In PLoS Biology this week, investigators at the Broad Institute and their colleagues describe "the role of nucelosome positioning in the evolution of gene regulation." In examining the relationship between chromatin organization and gene expression in 12 Hemiascomycota yeast species, by determining mRNA abundance and nucleosome positions genome-wide, the team found "substantial conservation of global and functional chromatin organization in all species," and that chromatin organization has "diverged in both global quantitative features, such as spacing between adjacent nucleosomes, and in functional groups of genes."
Vanessa Marrero and Lorraine Symington at Columbia University show in PLoS Genetics this week that Exo1 and Sgs1 are involved in "extensive DNA end processing," which inhibits break-induced replication. Using a novel BIR assay in Saccharomyces cerevisiae, the pair found that "in the exo1Δ sgs1Δ mutant, which is defective in the 5'-3' resection of DSBs, the frequency of BIR was increased by 39-fold." The authors say that BIR template switching causes rare chromosome rearrangements in the exo1Δ sgs1Δ mutant, "suggesting that reduced resection can decrease the fidelity of homologous recombination," they write.
In PLoS One this week, an international research team reports their genome-wide association study for neuroticism, a "moderately heritable personality trait considered to be a risk factor for developing major depression, anxiety disorders, and dementia," in a population-based sample. More than 2,000 participants were evaluated for neuroticism using the Eysenck Personality Questionnaire; the team investigated 430,000 autosomal SNPs, along with 1.2 million SNPs imputed from HapMap samples, and found that "NKAIN2 showed suggestive evidence of association with neuroticism as a main effect." They also "found support for one previously-reported association," PDE4D, but did not replicate other recently reported associations.

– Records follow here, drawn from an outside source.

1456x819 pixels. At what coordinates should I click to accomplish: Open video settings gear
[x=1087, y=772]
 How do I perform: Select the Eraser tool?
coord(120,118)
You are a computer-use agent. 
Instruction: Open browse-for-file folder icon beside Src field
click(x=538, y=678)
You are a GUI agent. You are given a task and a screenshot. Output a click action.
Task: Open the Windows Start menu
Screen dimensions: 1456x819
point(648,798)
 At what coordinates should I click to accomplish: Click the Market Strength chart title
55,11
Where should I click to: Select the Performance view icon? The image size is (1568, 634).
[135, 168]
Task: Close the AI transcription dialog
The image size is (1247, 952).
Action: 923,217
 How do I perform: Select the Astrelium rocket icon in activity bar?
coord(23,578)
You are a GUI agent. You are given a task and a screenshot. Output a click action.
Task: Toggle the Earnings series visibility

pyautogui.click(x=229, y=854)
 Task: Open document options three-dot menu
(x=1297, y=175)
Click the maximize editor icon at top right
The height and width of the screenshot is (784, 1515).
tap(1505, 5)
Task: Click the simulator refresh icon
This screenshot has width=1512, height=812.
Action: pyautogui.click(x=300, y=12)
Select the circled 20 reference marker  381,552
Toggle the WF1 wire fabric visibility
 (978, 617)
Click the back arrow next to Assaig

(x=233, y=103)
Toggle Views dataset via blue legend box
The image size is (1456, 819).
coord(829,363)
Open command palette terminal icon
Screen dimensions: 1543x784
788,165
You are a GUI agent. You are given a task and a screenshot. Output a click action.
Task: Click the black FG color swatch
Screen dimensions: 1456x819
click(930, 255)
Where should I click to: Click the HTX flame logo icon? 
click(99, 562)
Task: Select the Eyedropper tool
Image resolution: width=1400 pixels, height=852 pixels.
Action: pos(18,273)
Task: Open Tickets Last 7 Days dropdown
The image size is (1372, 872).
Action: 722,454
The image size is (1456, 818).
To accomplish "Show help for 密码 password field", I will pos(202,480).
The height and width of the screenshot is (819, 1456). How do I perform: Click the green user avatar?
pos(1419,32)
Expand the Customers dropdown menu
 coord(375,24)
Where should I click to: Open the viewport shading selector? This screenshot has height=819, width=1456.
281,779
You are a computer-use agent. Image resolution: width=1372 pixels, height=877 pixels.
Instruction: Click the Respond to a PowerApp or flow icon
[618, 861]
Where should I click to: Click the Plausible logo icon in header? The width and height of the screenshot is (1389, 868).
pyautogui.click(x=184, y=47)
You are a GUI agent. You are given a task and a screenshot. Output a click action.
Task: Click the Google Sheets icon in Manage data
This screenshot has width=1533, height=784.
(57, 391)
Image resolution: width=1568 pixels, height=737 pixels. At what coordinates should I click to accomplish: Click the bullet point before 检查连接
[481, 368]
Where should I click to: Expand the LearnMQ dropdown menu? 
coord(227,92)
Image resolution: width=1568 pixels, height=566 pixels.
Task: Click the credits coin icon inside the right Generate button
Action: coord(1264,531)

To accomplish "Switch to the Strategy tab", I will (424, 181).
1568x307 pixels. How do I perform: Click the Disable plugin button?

Researchers at McGill University and Illumina report in PLoS Computational Biology this week their evaluations of approaches for the "computational analysis of whole-genome differential allelic expression data in human[s]." The authors propose two approaches — first, they suggest "a statistical approach based on z-score computations," and then "a family of machine learning approaches based on Hidden Markov Models." They evaluate each with published data sets and permutation testing and found that allelic imbalance is widespread. "The approaches developed not only shed light on the incidence and mechanisms of allelic expression, but will also help towards mapping the genetic causes of allelic expression and identify cases where this variation may be linked to diseases," the team says.